Set exercise 1 :: In the records, repeat the stretch from the line containing "Where should I click to: Click the DISPLAY-NUMBERS" through the line containing "Action: (x=38, y=33)" word for word, leaving the pictures out.

The portrait has long been a political genre used to codify power: take, for instance, official portraits of monarchs, intended to communicate the trappings of state authority and set a ruler apart from the people. Subtler but as strong are Kaeser’s photographs, which whisper rather than shout, indicating the opposite impulse. As Nathan Martin observed of the portraits of the Lovings themselves in last year’s festival, it’s not difference that is paramount in these images, but normalcy, illustrating a fact that many demagogues still don’t wish to embrace: that these portraits are the face of America today, as the country sees increasing numbers of interracial families and mixed-race children, including its own President.
Though it is tempting to gaze into the faces of these families, the exhibition would not be complete without Gillespie’s accompanying text, and here one finds gems of insight—both of ongoing struggle and future promise—scattered throughout. Consider the report of a black mother assumed to be kidnapping her adopted white child by a mall security guard. Or the testimony of the children themselves, such as Patricia, a half-Cuban and half-Puerto Rican 18 year-old, who says that due to her mixed heritage, “I feel like I can’t be racist against any people.” Indeed, while this writer was in attendance, a white grandmother with her young brown grandson entered the gallery. The grandmother eagerly scrutinized the photographs, while the grandson scampered around the halls, unconcerned with portraiture and presumably even less with definitions of marriage. Running up to one observer in the room, with the pure un-self-consciousness of a child, he paused for a moment and said: “Let’s play a game.” What greater legacy could a country hope for in its youth?

Entries for locating words and elements:
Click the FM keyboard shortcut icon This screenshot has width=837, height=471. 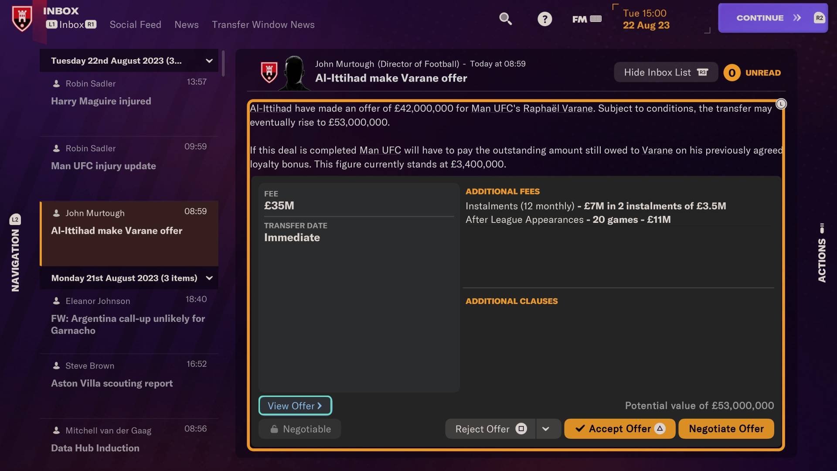coord(595,18)
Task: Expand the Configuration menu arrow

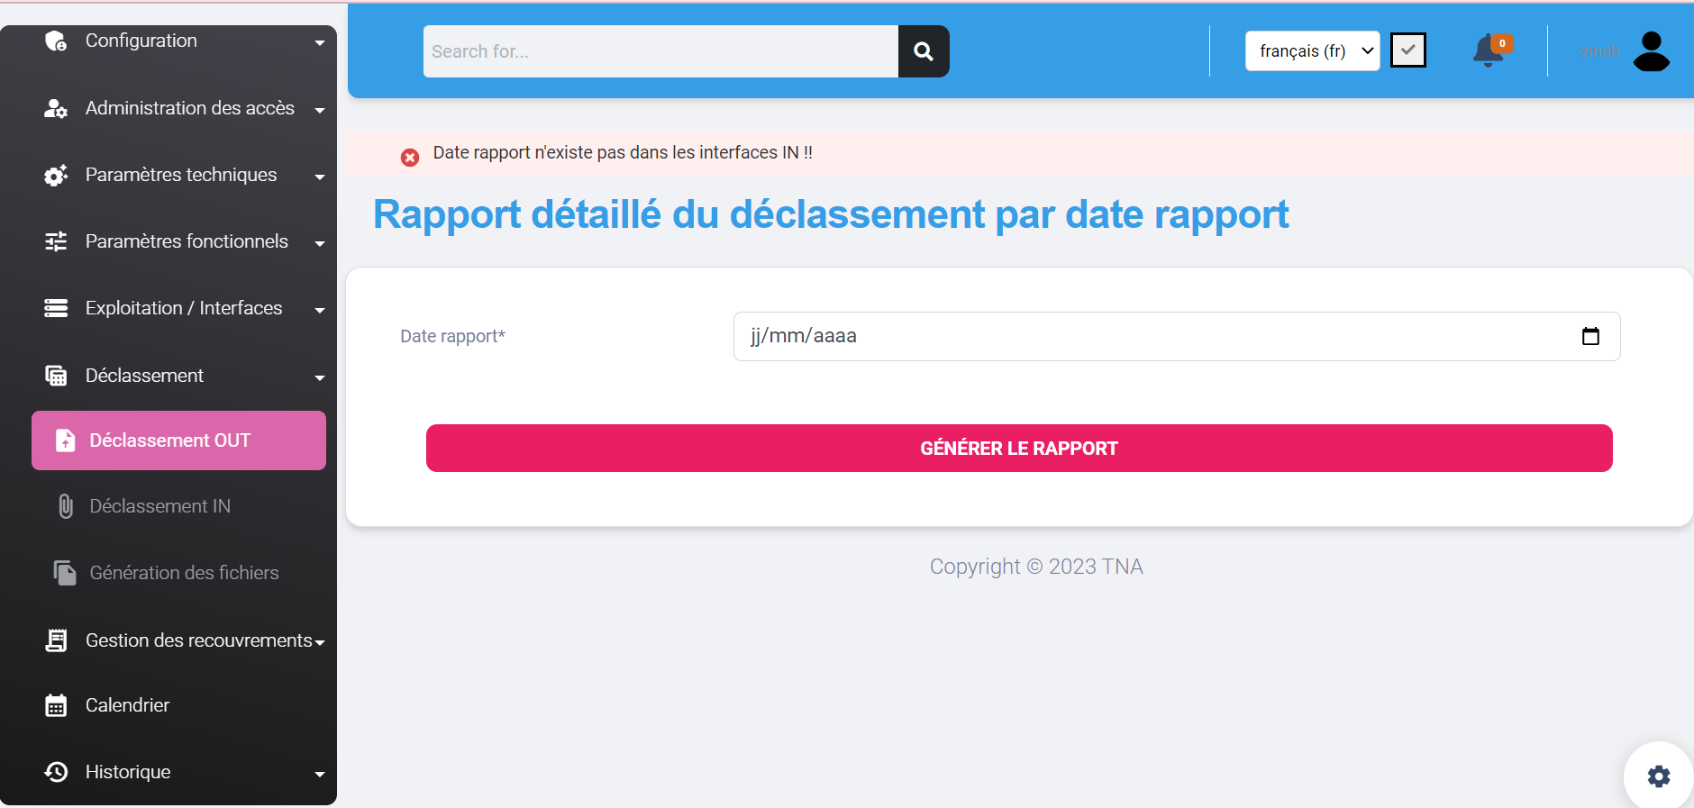Action: pyautogui.click(x=320, y=42)
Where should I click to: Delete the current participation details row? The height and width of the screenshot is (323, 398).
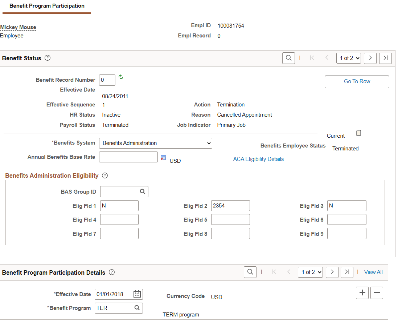tap(377, 293)
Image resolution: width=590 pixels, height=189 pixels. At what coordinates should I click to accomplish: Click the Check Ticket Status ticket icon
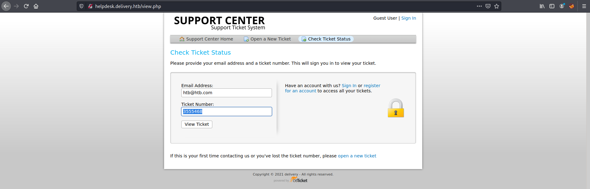304,39
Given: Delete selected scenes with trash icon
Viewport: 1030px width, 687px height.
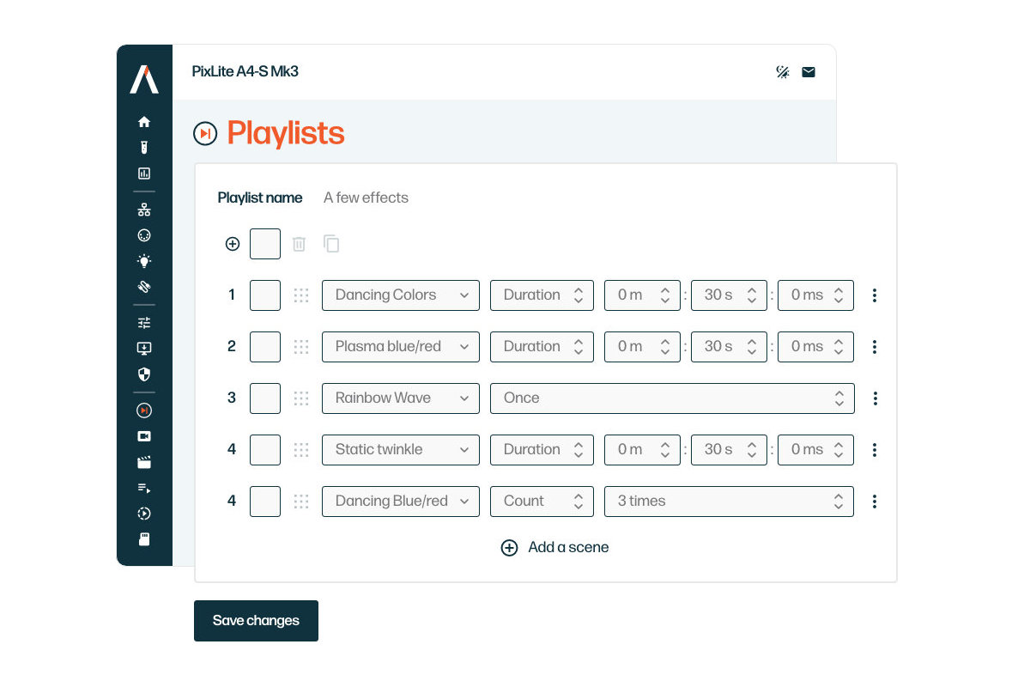Looking at the screenshot, I should tap(299, 244).
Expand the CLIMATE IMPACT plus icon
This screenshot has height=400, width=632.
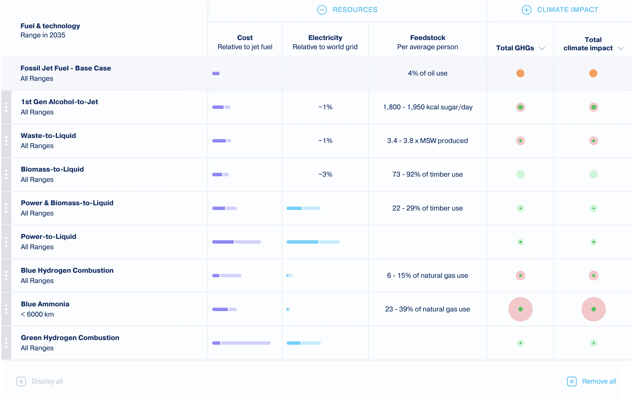coord(526,10)
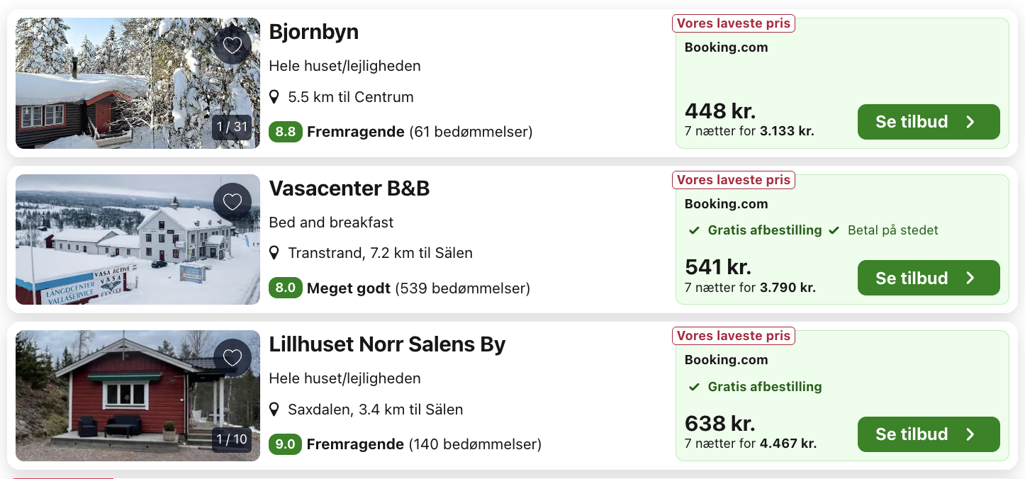Select the 8.0 score badge on Vasacenter B&B

pos(286,288)
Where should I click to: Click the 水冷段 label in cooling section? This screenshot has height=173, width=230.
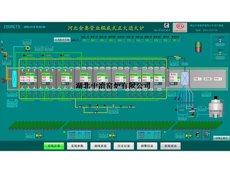coord(207,78)
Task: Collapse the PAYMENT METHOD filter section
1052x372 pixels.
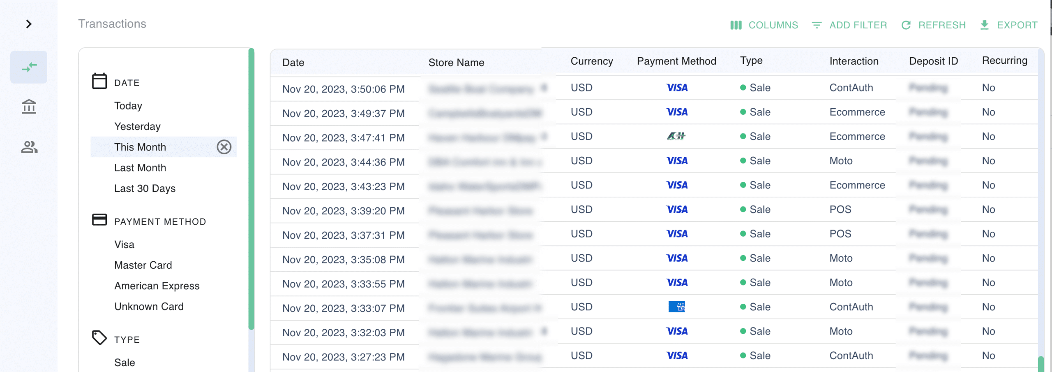Action: (x=160, y=221)
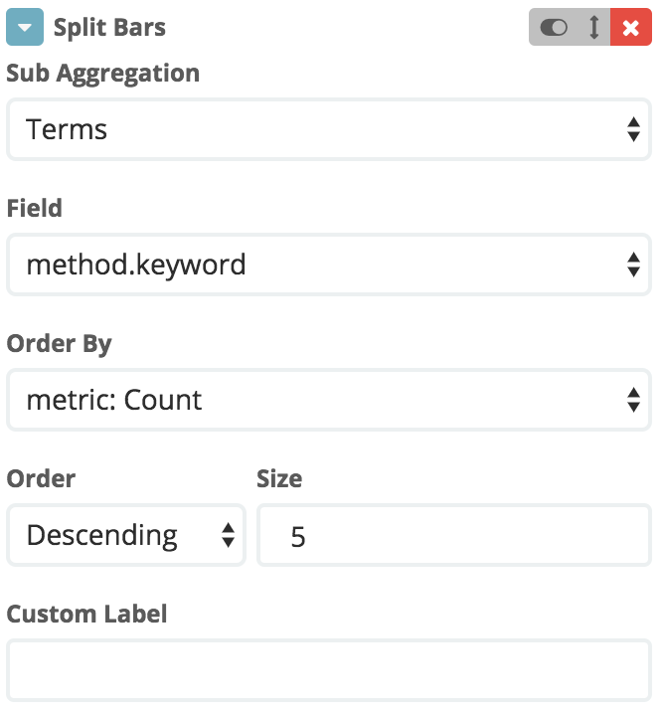Click the arrows icon on method.keyword select
The width and height of the screenshot is (662, 712).
click(x=633, y=265)
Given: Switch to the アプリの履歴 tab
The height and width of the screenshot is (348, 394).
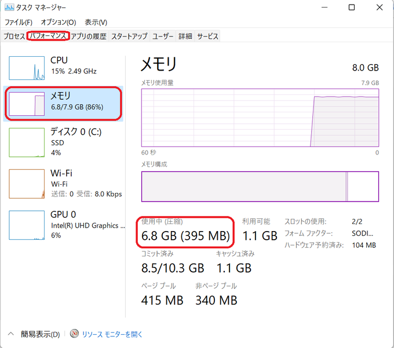Looking at the screenshot, I should pyautogui.click(x=89, y=36).
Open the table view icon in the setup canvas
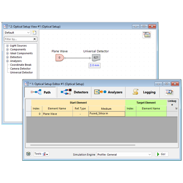Viewport: 183px width, 183px height. [147, 35]
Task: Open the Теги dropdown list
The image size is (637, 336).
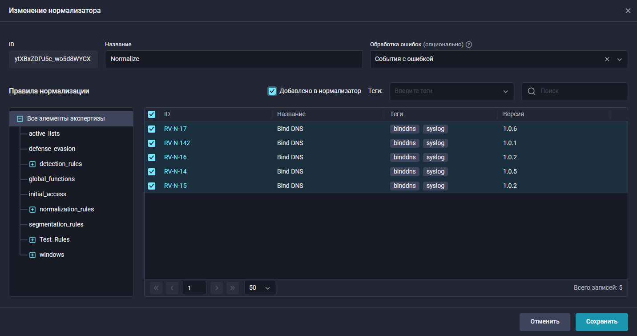Action: pos(505,91)
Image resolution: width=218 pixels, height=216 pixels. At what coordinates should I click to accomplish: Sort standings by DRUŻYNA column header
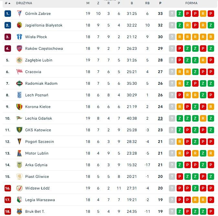24,3
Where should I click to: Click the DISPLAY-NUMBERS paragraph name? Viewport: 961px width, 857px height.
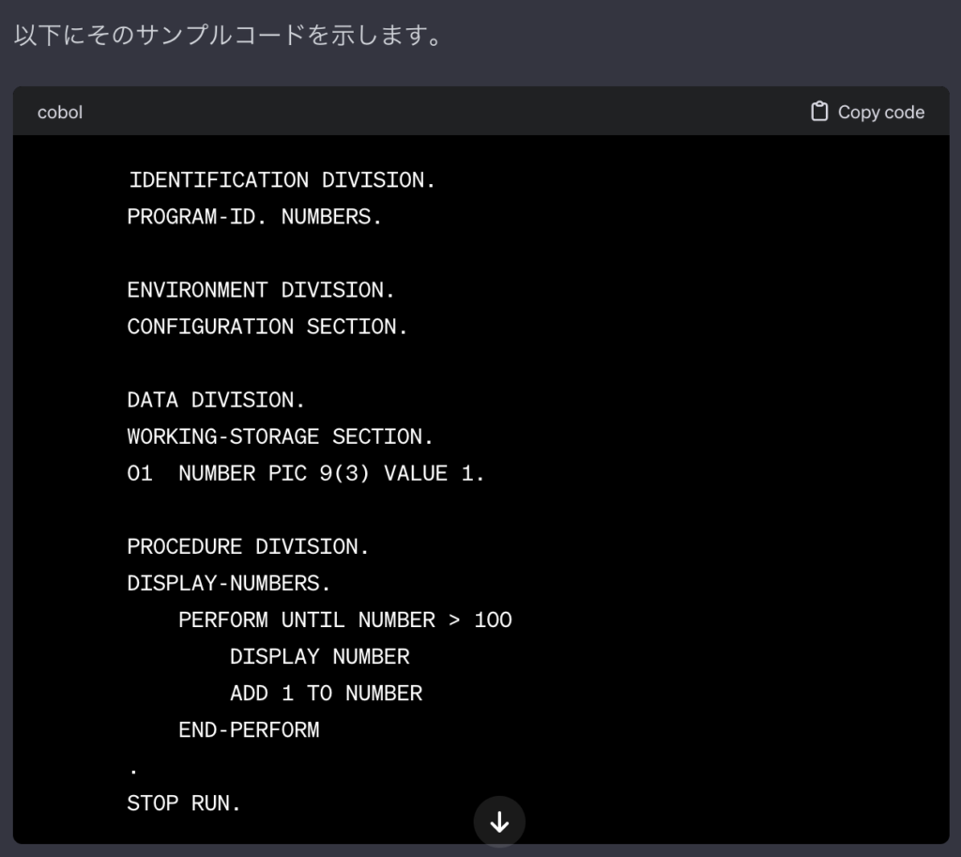[x=229, y=583]
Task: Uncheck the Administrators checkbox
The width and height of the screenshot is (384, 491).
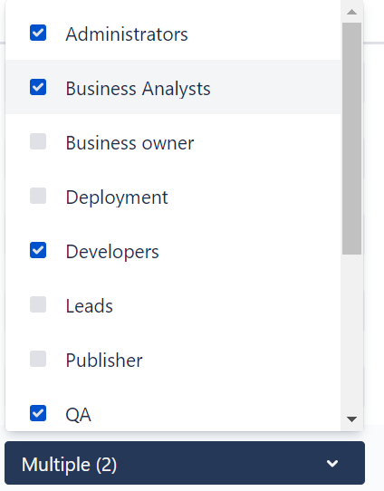Action: (x=38, y=33)
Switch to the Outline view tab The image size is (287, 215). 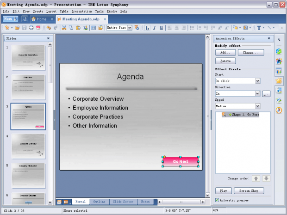(x=99, y=202)
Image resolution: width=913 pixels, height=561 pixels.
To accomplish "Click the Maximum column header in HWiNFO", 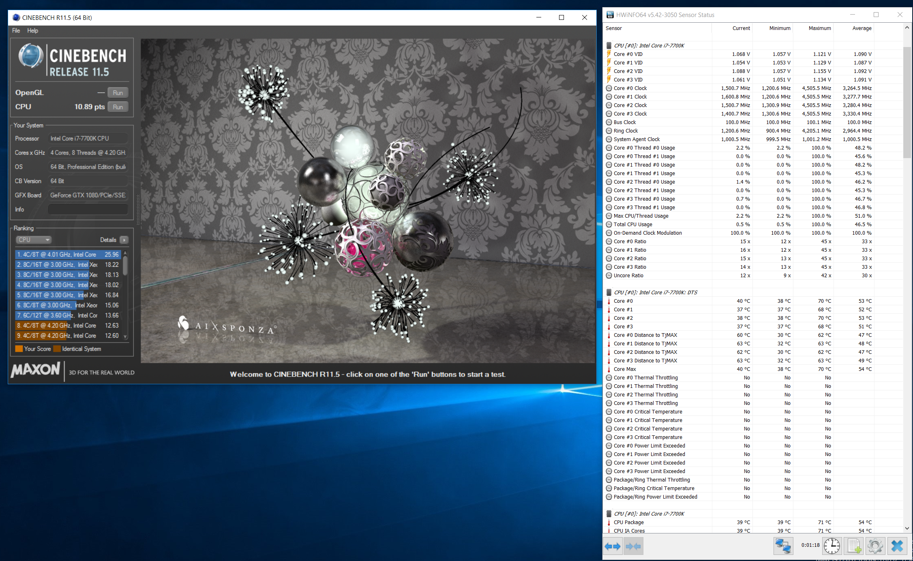I will (x=819, y=28).
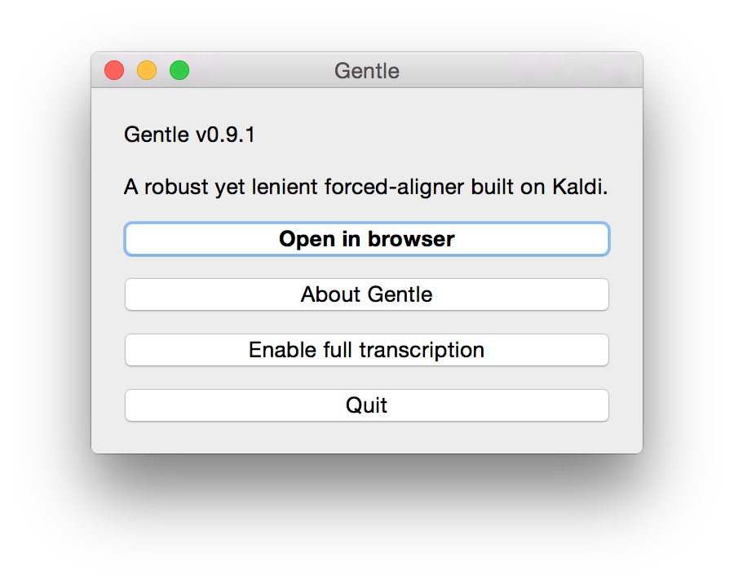
Task: Click the forced-aligner description text
Action: [x=365, y=187]
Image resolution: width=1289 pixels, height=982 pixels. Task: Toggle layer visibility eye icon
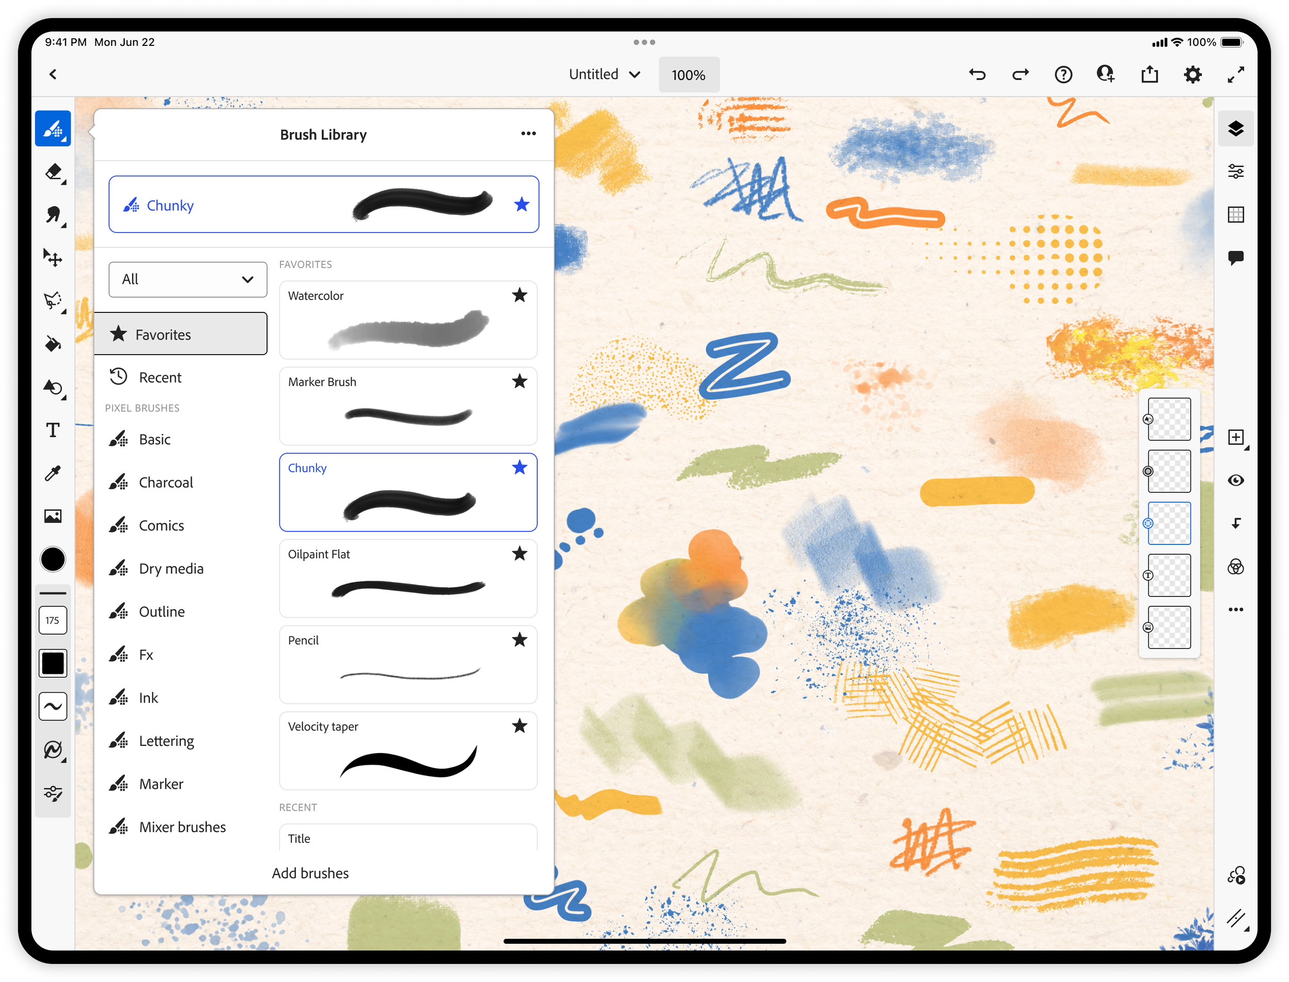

Set exercise 2 :: Translate this sentence from the review of the portrait exhibition into Spanish: "The grandmother eagerly scrutinized the photographs, while the grandson scampered around the halls, unconcerned with portraiture and presumably even less with definitions of marriage."

Final result 1 ::
Where should I click to: Click the DISPLAY-NUMBERS paragraph name? Viewport: 961px width, 857px height.
[x=229, y=583]
Task: Uncheck the Administrators checkbox
The width and height of the screenshot is (384, 491).
Action: (x=38, y=33)

Final result 2 :: La abuela examinaba con avidez las fotografías, mientras el nieto correteaba por las salas, sin interesarse por el retrato y, presumiblemente, aún menos por las definiciones del matrimonio.